Alan Turing aos 16 anos

Embora pouco conhecida, a história de Alan Turing é uma daquelas que mais deveria ser recontada nos dias de hoje. Britânico, Alan era matemático, e trabalhou no projeto Ultra, que visava decifrar as mensagens criptografadas enviadas pelos nazistas. Daí surge parte do relativo desconhecimento de sua história: nem mesmo seus familiares sabiam do que se tratava o projeto em que ele trabalhava, tamanho o empenho do governo britânico em mantê-lo secreto.

Contudo, segredos à parte, o trabalho de Turing foi essencial para a vitória dos Aliados na Segunda Guerra. Ao decodificarem a comunicação do Eixo, eles puderam estar um passo a frente de seus inimigos, encontrar seus submarinos, e até mesmo prever qual seria a reação alemã durante o Dia D. Turing foi capaz de decifrar as mensagens da máquina Enigma — empregada pelos nazistas para embaralhar as letras digitadas em suas mensagens, de modo que a compreensão da mensagem recebida dependia do acesso a uma chave de encriptação que era trocada mensalmente — por meio de uma técnica eletromecânica chamada bomba, que permitiu que, em 1942, os britânicos conseguissem ler uma mensagem por minuto.

As contribuições de Turing à história, entretanto, não estão restritas aos esforços de guerra. Seu trabalho na matemática serviu como precursor à computação moderna, de onde se extrai a alcunha que ele mais frequentemente recebe: pai da ciência da computação.

É de se imaginar, portanto, que ele tenha sido condecorado em vida pelo governo britânico como um herói de guerra, ainda que com certo atraso (ele participava de um projeto secreto, afinal de contas). E ainda que o reconhecimento não pudesse ser público, que ao menos internamente o governo aplaudisse seus esforços. Porém, havia para isso um pequeno obstáculo, um detalhe na vida de Turing, algo extremamente pessoal, que não deveria competir a governo algum: ele era gay.

Em 1952, Alan Turing foi julgado segundo os conformes da lei por ter admitido um relacionamento de natureza sexual com Arnold Murray. Seu crime? Indecência. Ainda que o romance de Turing fosse vivido entre quatro paredes, sem incomodar a uma alma viva sequer, e ainda que ele fosse um verdadeiro herói para o povo britânico, dura é a lei, mas é a lei. Sendo assim, lhe foi facultada a escolha: ele poderia ser preso ou manter liberdade condicional caso se submetesse a tratamento hormonal para redução de libido — a chamada castração química.

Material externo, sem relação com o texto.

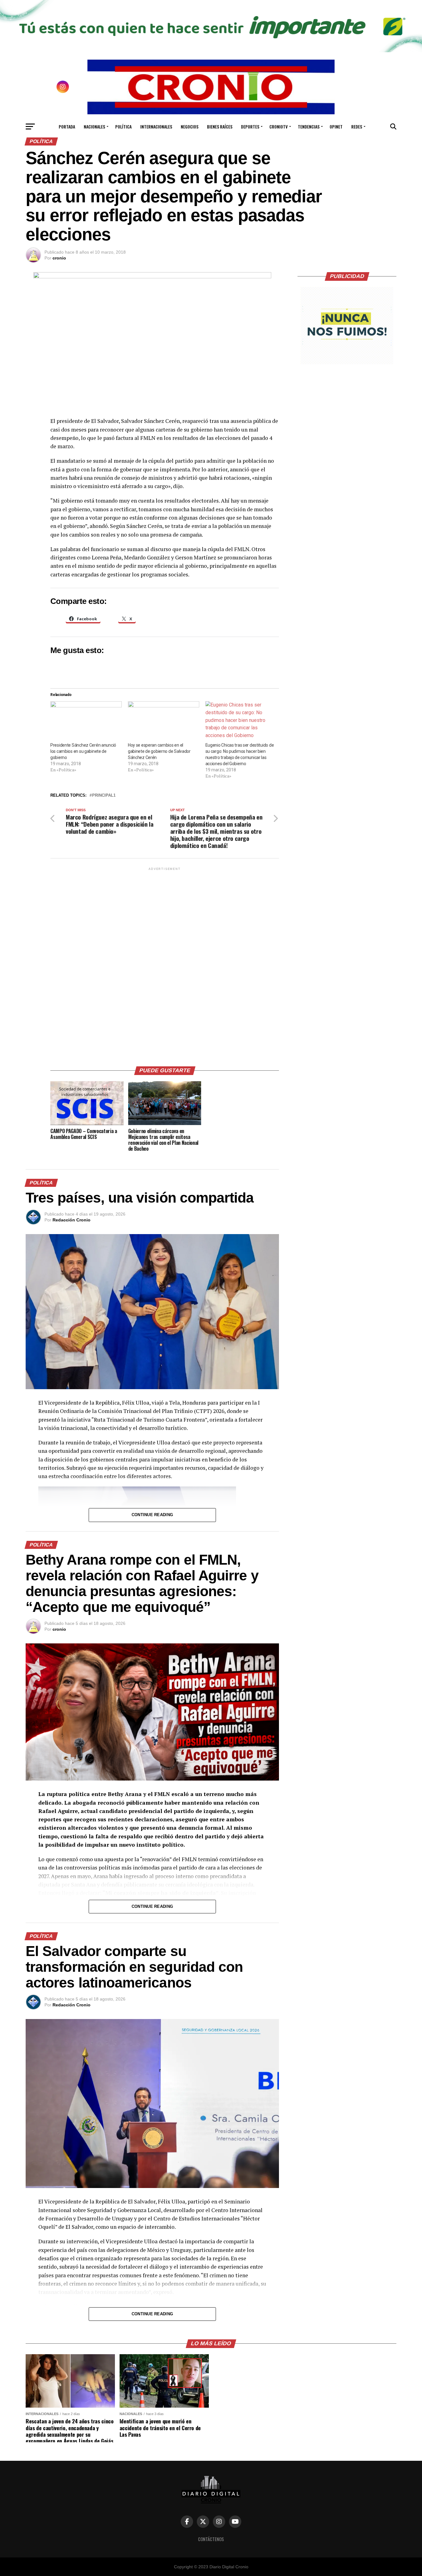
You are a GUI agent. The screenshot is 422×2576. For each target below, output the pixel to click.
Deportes (250, 126)
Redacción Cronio (72, 1219)
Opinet (336, 126)
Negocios (189, 126)
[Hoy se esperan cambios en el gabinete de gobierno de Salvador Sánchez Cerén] (163, 721)
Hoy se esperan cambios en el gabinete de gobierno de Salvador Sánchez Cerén (159, 751)
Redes (356, 126)
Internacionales (156, 126)
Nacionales (94, 126)
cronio (59, 257)
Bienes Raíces (219, 126)
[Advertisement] (164, 964)
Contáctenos (211, 2539)
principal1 (104, 796)
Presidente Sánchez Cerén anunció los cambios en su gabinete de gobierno (83, 751)
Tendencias (308, 126)
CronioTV (278, 126)
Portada (67, 126)
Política (123, 126)
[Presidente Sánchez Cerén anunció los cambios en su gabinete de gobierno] (86, 721)
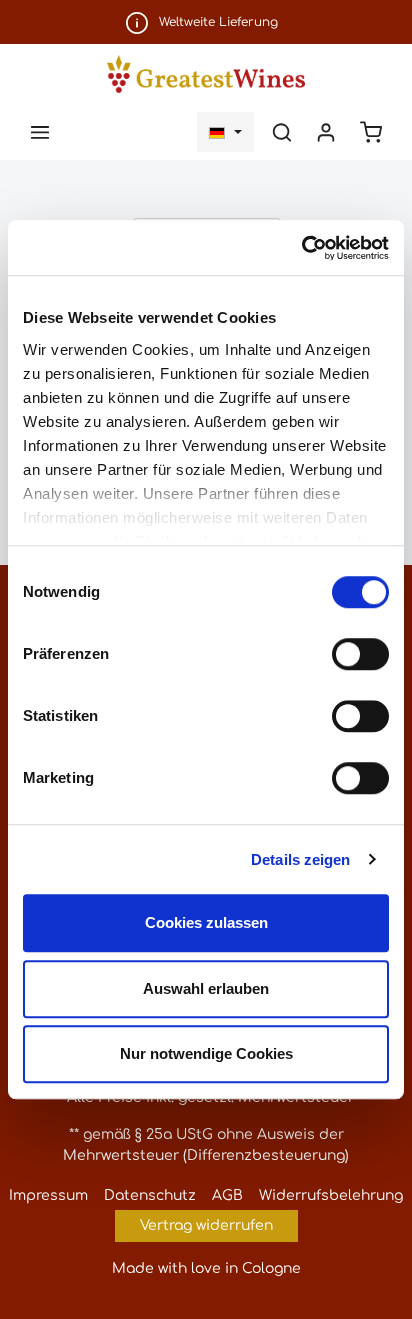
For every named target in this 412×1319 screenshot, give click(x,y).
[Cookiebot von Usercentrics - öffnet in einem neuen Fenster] (301, 248)
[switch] (360, 654)
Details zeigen (300, 859)
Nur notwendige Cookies (206, 1053)
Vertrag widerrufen (206, 1225)
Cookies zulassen (206, 922)
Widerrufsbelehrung (331, 1195)
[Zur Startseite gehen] (205, 73)
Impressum (48, 1195)
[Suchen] (282, 132)
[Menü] (40, 132)
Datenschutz (150, 1195)
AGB (227, 1195)
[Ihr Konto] (326, 132)
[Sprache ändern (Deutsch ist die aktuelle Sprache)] (225, 132)
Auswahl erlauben (206, 988)
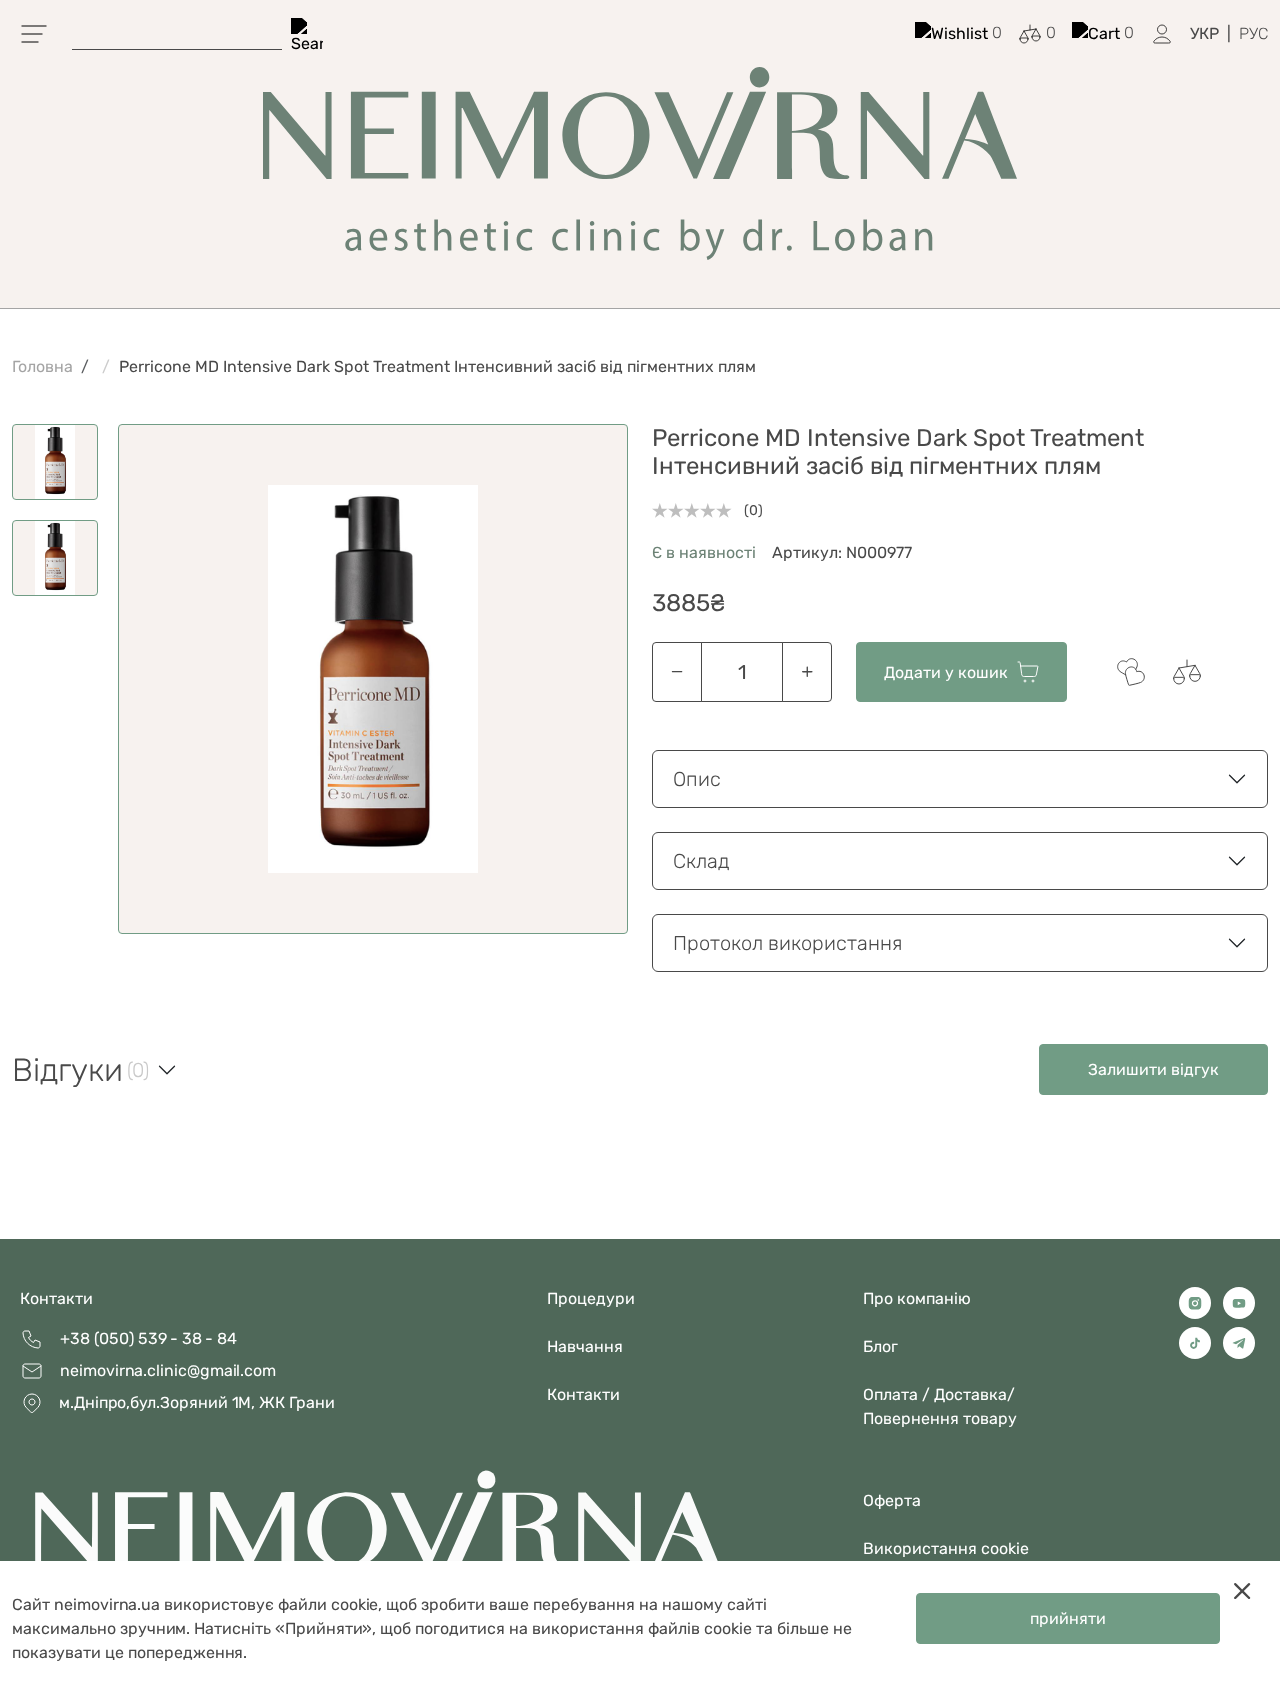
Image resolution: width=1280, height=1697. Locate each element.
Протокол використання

Ele optou por manter sua liberdade, mas o tratamento vinha com sua carga: durante um ano, ele sofreu com um processo de feminização de seu corpo, que o tornou impotente, e chegou a fazê-lo desenvolver seios. Deprimido, no ano de 1954, Alan Turing morreu por suicídio, após ingerir uma maçã contaminada por cianeto.

É absurdo que um homem que realizara atos tão importantes para sua nação tenha sido recebido com uma lei tão invasiva — que só foi revogada em 1967. No Reino Unido, a homossexualidade caracterizou por anos o crime de indecência. Independentemente de visões pessoais sobre a homossexualidade, o que justifica que haja leis proibindo sua existência? Em sua essência, essa lei significou apenas que um indivíduo — por mais que oferecesse contribuições valiosas à sociedade — não poderia buscar sua felicidade ao lado da pessoa amada caso essa pessoa não fosse do gênero que um burocrata considerava decente.

Notem, porém, que não ignoro aqui a existência de visões pessoais, sejam elas dos governantes ou do povo que os colocou no poder. Em 1952, ano da condenação de Turing, não eram raras as pessoas nascidas no século XIX. Mesmo as pessoas relativamente jovens, como o próprio Alan, haviam sido criadas em um ambiente muito mais conservador que o dos dias de hoje — e ainda nos dias de hoje a aceitação de pessoas LGBT não é universal. É evidente que a sociedade britânica dos anos 50 via com péssimos olhos a existência de casais homossexuais, e por mais que vejamos isso com maus olhos hoje em dia, não é tão fácil culpá-los. Certamente, os indivíduos de 2088 julgarão muitas das visões que são corriqueiras hoje em dia. Por isso, acredito que seja muito mais urgente a busca pela tolerância que pela aceitação.

Qual seria a diferença entre esses dois termos? Para as finalidades deste texto, definirei da seguinte forma: a aceitação compreende o total endosso a um certo comportamento, enquanto a tolerância parte do princípio que certos comportamentos, ainda que repugnantes, não devem ser ativamente combatidos.

Acredito profundamente na importância da moral e da virtude, mas não tenho uma bagagem de conhecimentos suficiente para definir exatamente quais as minhas crenças nesse âmbito. Por isso mesmo, não acredito que é minha responsabilidade determinar se Fulano ou Ciclano está agindo da forma mais bela possível. Honestamente, quem seria capaz de determinar com certeza o que é absolutamente desejável para uma sociedade? Quem é iluminado o bastante para escrever uma lei que diga como as pessoas devem se comportar em suas vidas íntimas?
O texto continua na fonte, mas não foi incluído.